Extend the code review of the i915 MMIO flip patch below, starting right after its final line.

> _TEXT_:
○ ○ ○ ○ ○ ○ ○

Should probably have a POSTING_READ() here.

> +}
> +
> +static bool intel_postpone_flip(struct drm_i915_gem_object *obj)
> +{
> +	if (!obj->ring)
> +		return false;
> +
> +	if (i915_seqno_passed(obj->ring->get_seqno(obj->ring, false),

Still not using lazy_coherency.

> +				obj->last_write_seqno))
> +		return false;
> +
> +	i915_gem_check_olr(obj->ring, obj->last_write_seqno);

Error handling is missing.

In fact if we get an error from this I guess we should fail
.queue_flip(). A bool return isn't sufficient to convey both
errors and whether we need to wait for the GPU or not. I guess
you could encode that into an int with >0,==0,<0 meaning
different things, or you may just need to inline this stuff
into intel_queue_mmio_flip().

> +
> +	if (WARN_ON(!obj->ring->irq_get(obj->ring)))
> +		return false;
> +
> +	return true;
> +}
> +
> +void intel_notify_mmio_flip(struct drm_device *dev,
> +			struct intel_ring_buffer *ring)

○ ○ ○ ○ ○ ○ ○

> _DATA SUPPLIED_:

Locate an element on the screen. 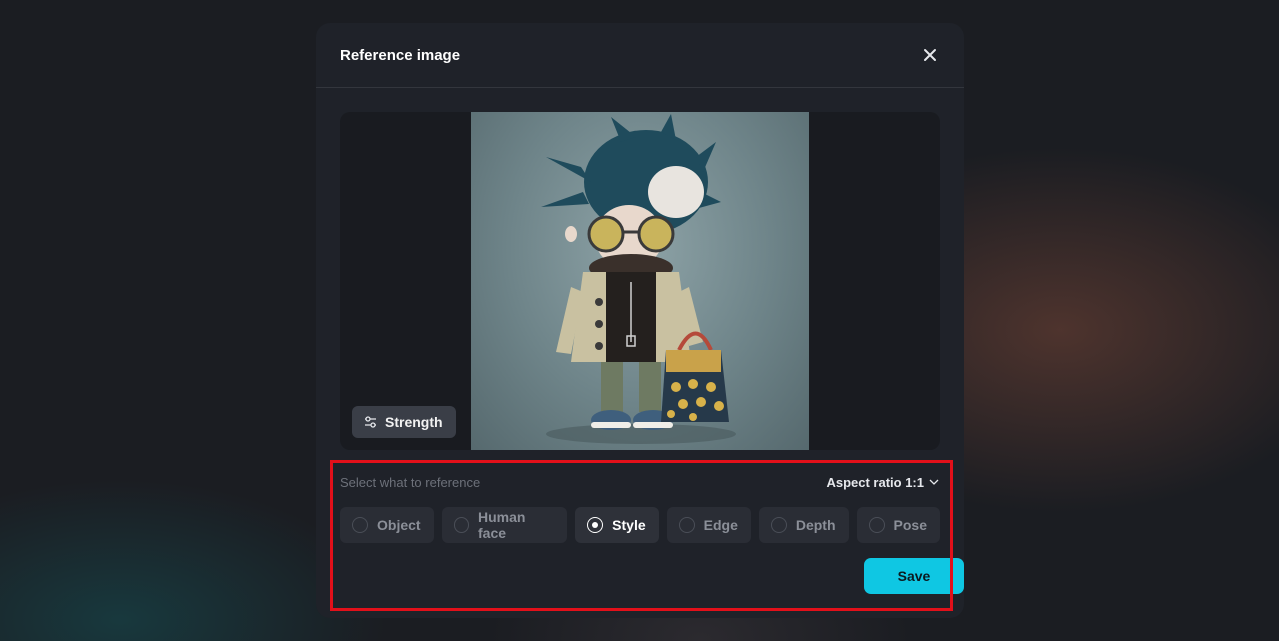  option-edge: Edge is located at coordinates (708, 525).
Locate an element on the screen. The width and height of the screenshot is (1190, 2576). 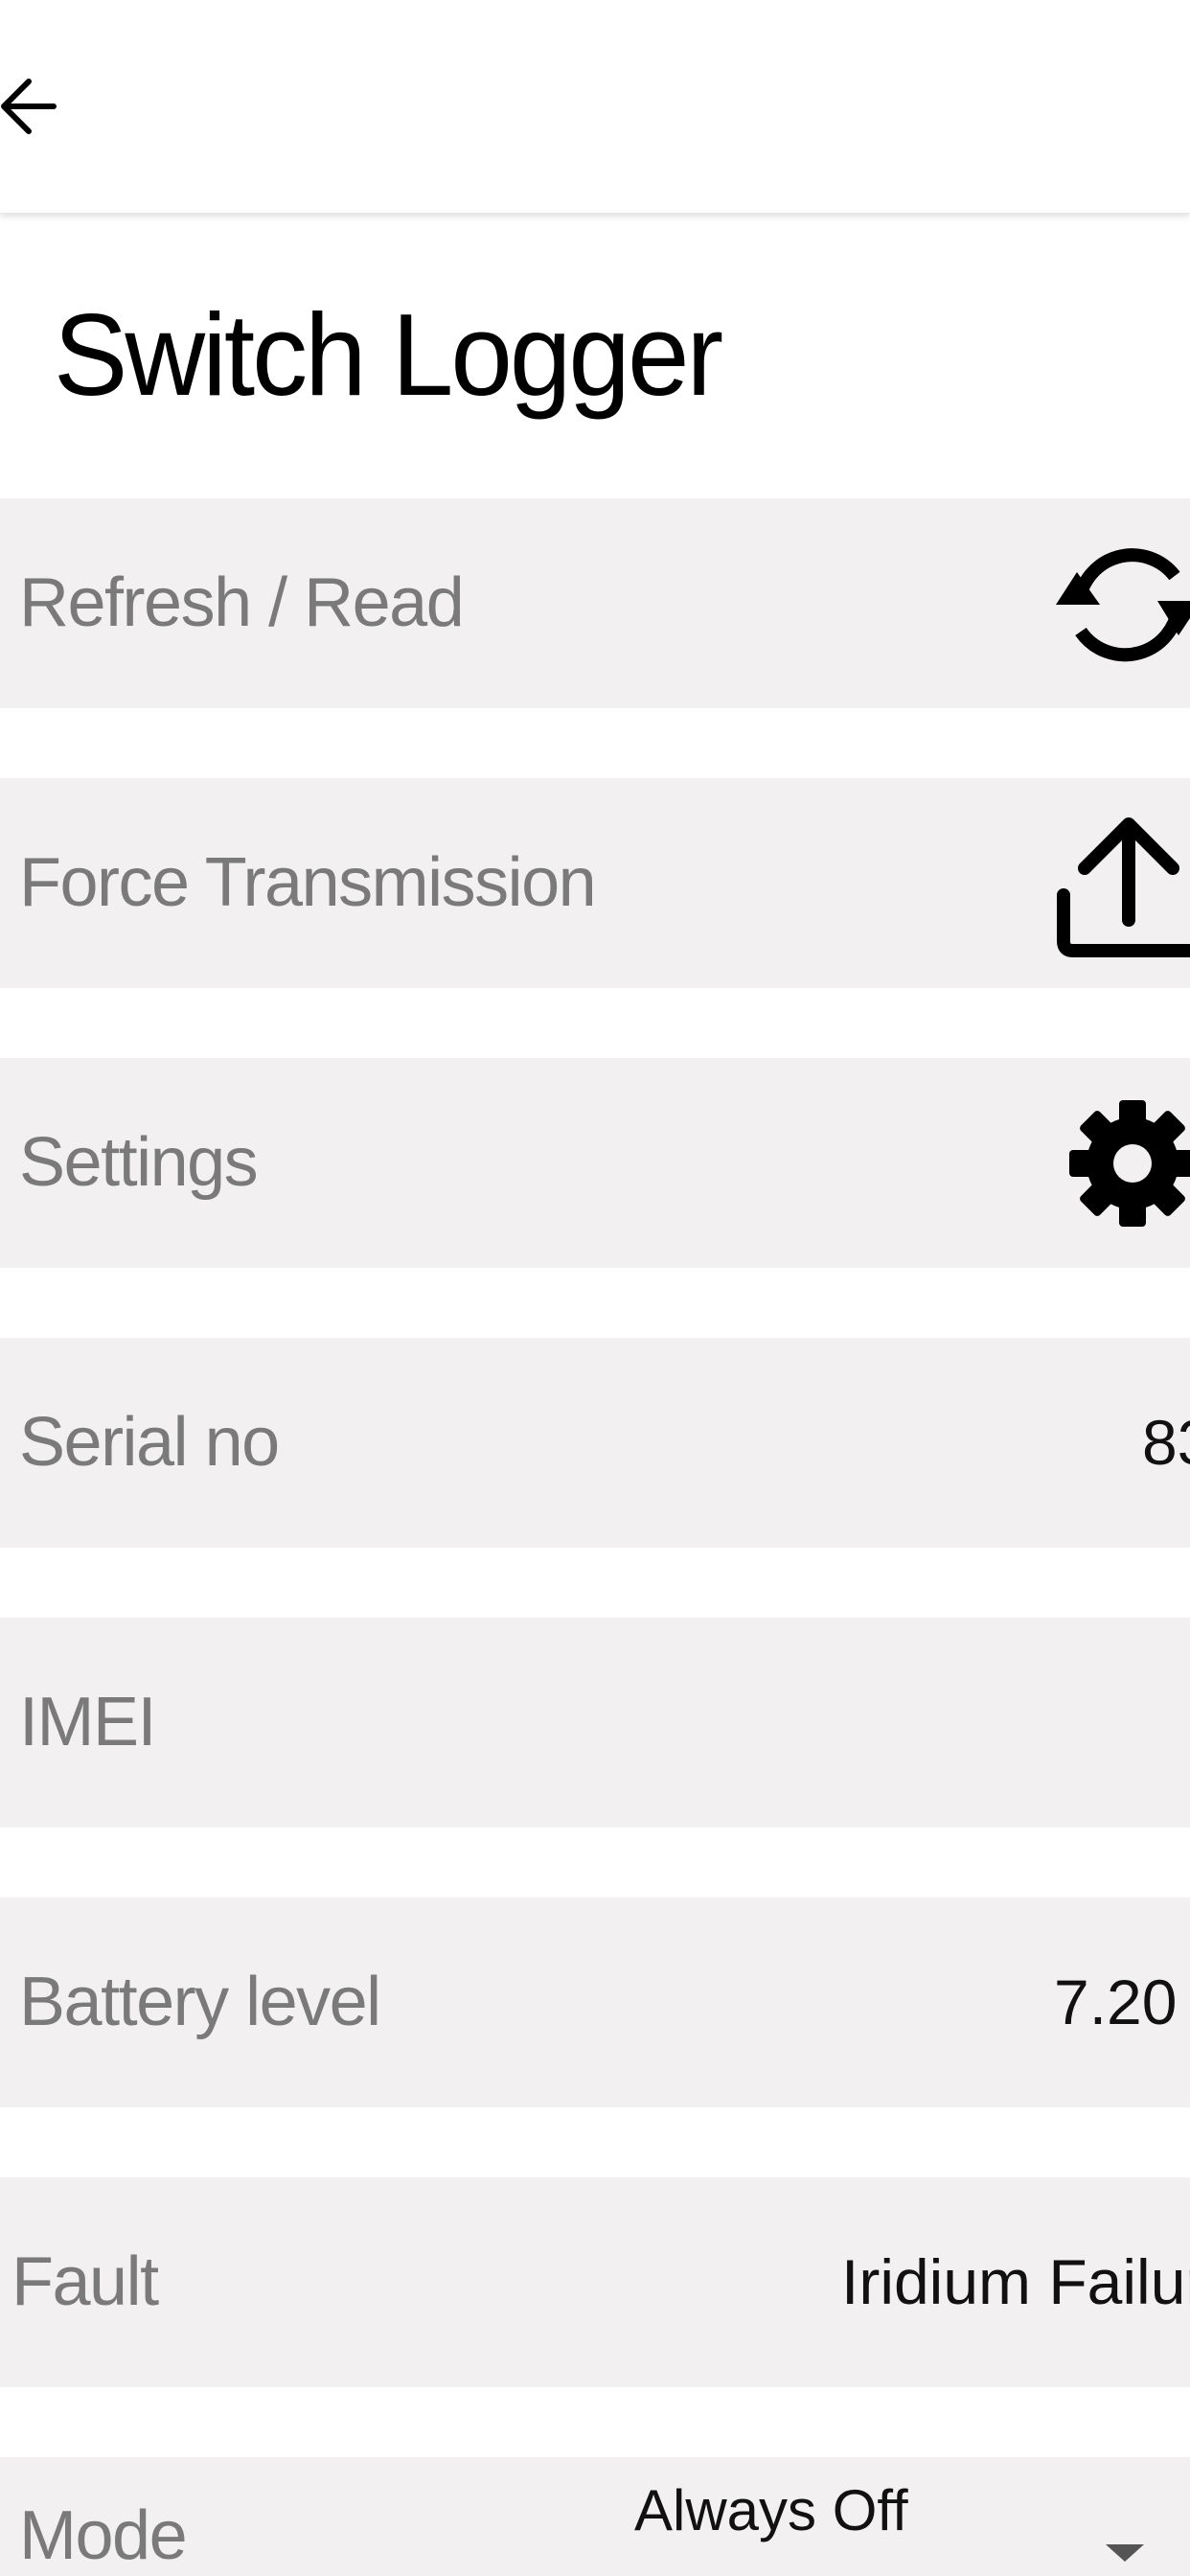
battery-value: 7.20 V is located at coordinates (1122, 2001).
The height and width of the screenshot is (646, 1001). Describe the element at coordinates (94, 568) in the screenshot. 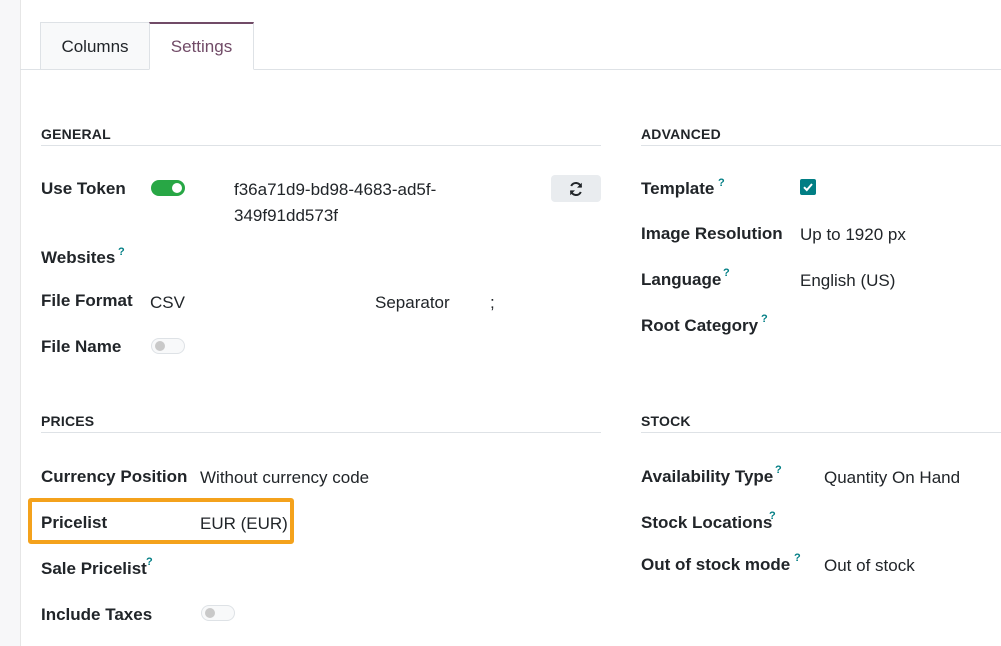

I see `sale-pricelist-label: Sale Pricelist` at that location.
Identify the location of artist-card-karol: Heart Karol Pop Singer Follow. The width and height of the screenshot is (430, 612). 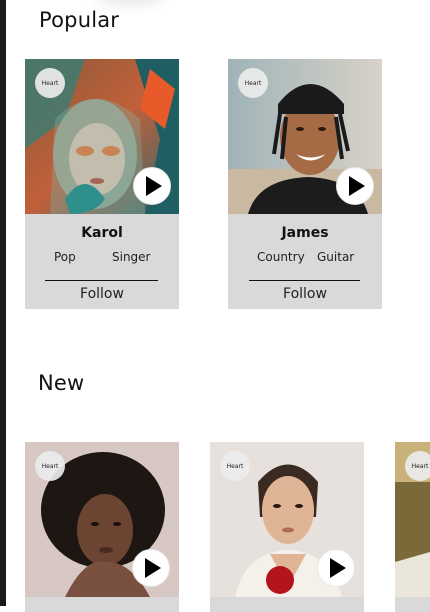
(102, 184).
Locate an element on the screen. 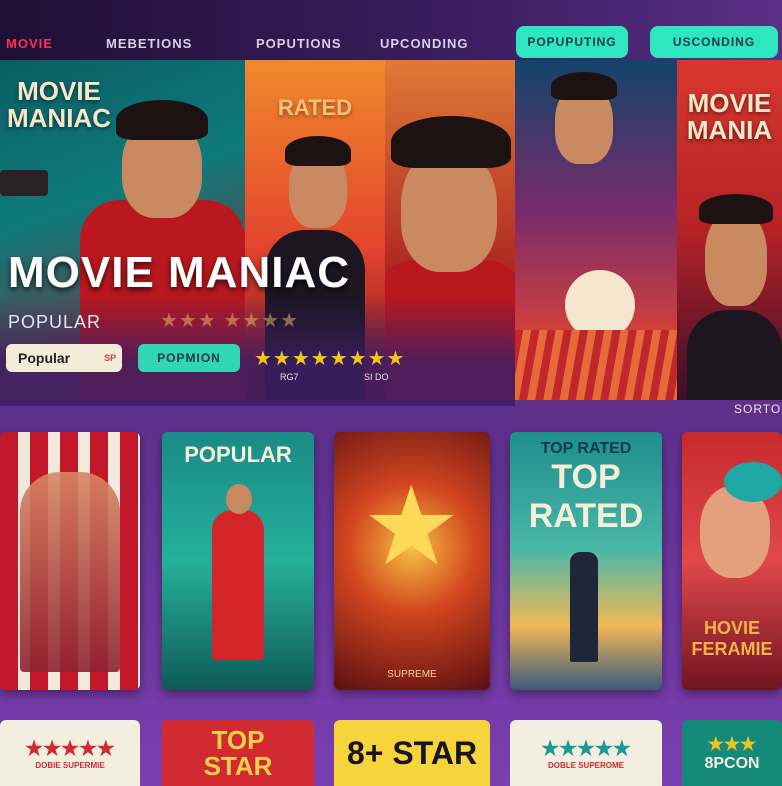  hero-main-title: MOVIE MANIAC is located at coordinates (179, 272).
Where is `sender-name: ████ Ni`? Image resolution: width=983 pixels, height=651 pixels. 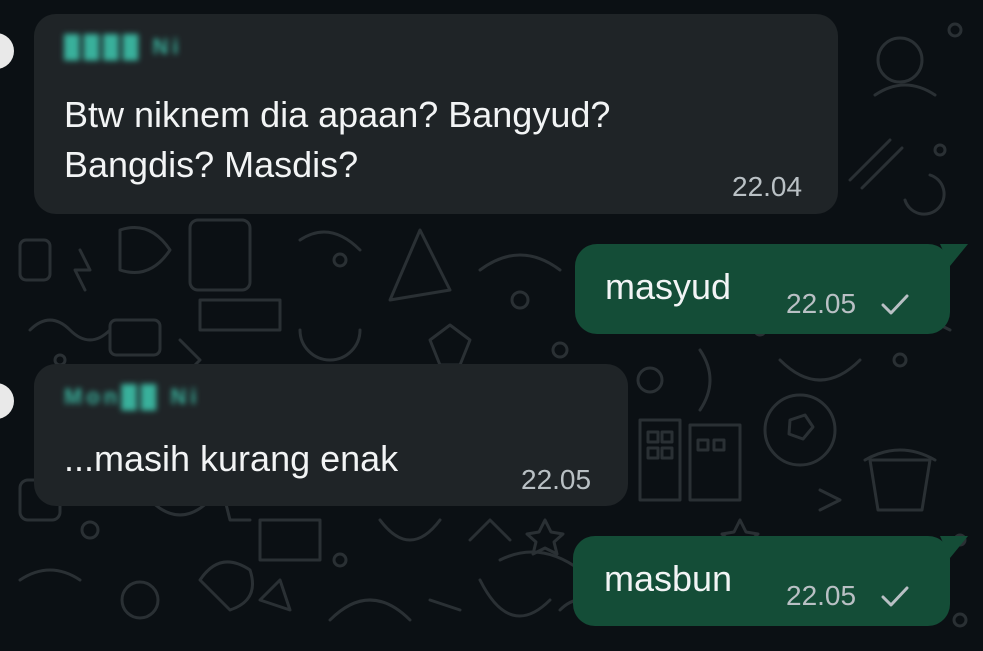 sender-name: ████ Ni is located at coordinates (124, 46).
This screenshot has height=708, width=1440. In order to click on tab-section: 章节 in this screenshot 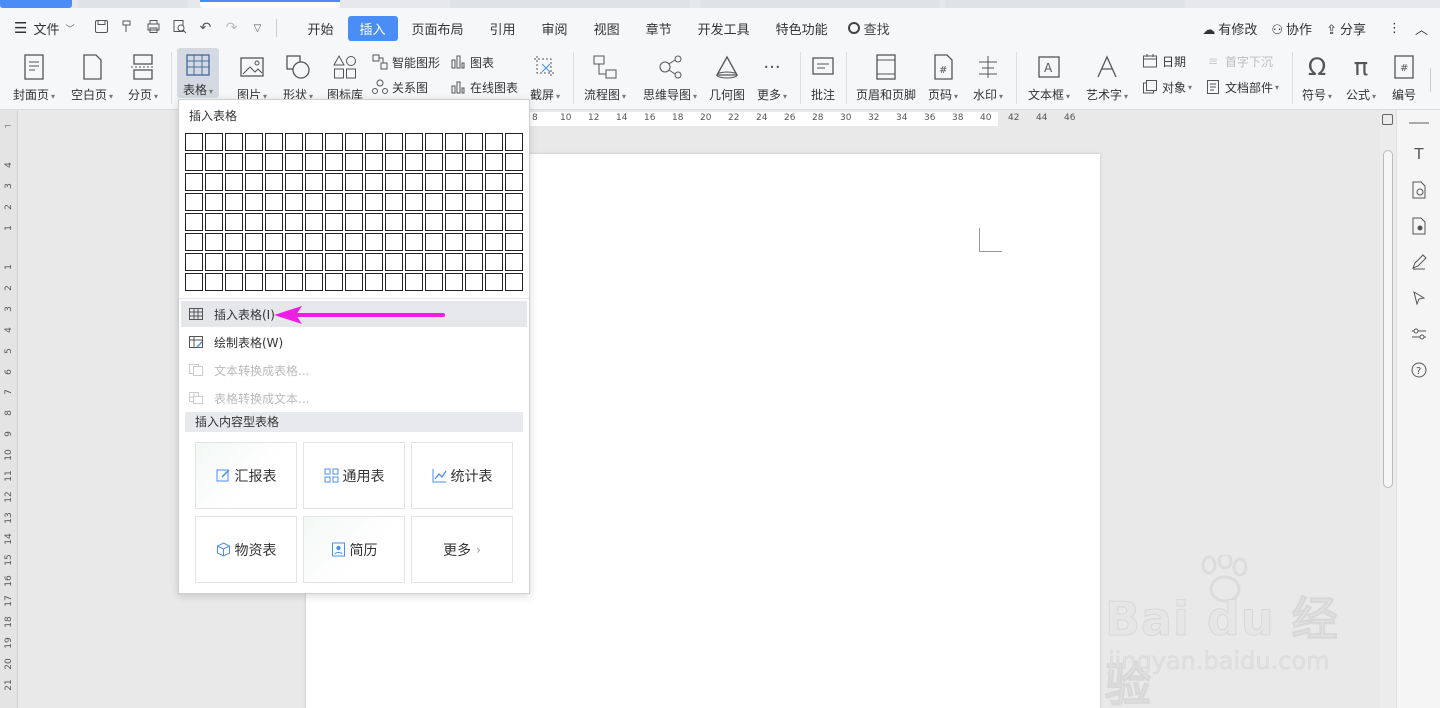, I will do `click(659, 28)`.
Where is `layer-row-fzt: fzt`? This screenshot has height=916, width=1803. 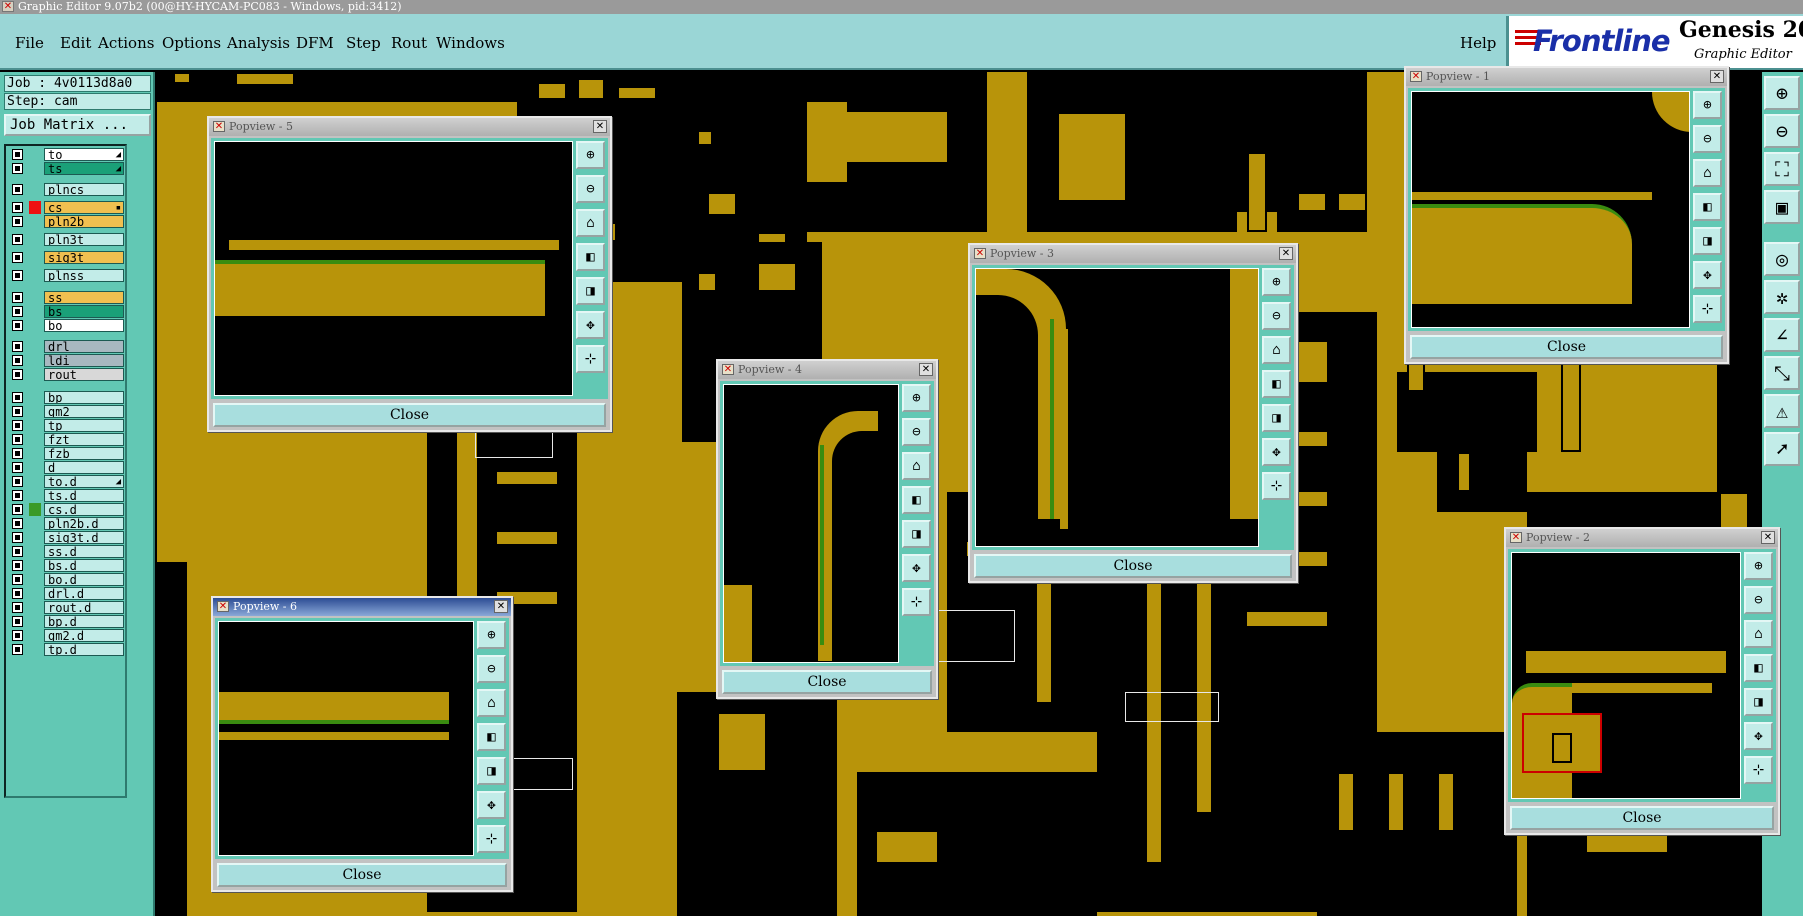 layer-row-fzt: fzt is located at coordinates (66, 440).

○ ○ ○ ○ ○ ○ ○

> _WRITTEN RESPONSE_:
Again could just pass ring and dig out dev from it.

> +{
> +	struct drm_i915_private *dev_priv = dev->dev_private;
> +	struct drm_crtc *crtc;
> +	unsigned long irq_flags;
> +	u32 seqno;
> +
> +	seqno = ring->get_seqno(ring, false);
> +
> +	spin_lock_irqsave(&dev_priv->mmio_flip_lock, irq_flags);
> +	for_each_crtc(dev, crtc) {
> +		struct intel_crtc *intel_crtc;

Could use for_each_intel_crtc() to avoid some extra variables.

> +		struct intel_mmio_flip *mmio_flip_data;
> +
> +		intel_crtc = to_intel_crtc(crtc);
> +		mmio_flip_data = &intel_crtc->mmio_flip_data;
> +
> +		if (mmio_flip_data->seqno == 0)
> +			continue;
> +		if (ring->id != mmio_flip_data->ring_id)
> +			continue;
> +
> +		if (i915_seqno_passed(seqno, mmio_flip_data->seqno)) {
> +			intel_do_mmio_flip(dev, crtc);
> +			mmio_flip_data->seqno = 0;
> +			ring->irq_put(ring);
> +		}
> +	}
> +
> +	spin_unlock_irqrestore(&dev_priv->mmio_flip_lock, irq_flags);
> +}
> +
> +static int intel_queue_mmio_flip(struct drm_device *dev,
> +			struct drm_crtc *crtc,
> +			struct drm_framebuffer *fb,
> +			struct drm_i915_gem_object *obj,
> +			uint32_t flags)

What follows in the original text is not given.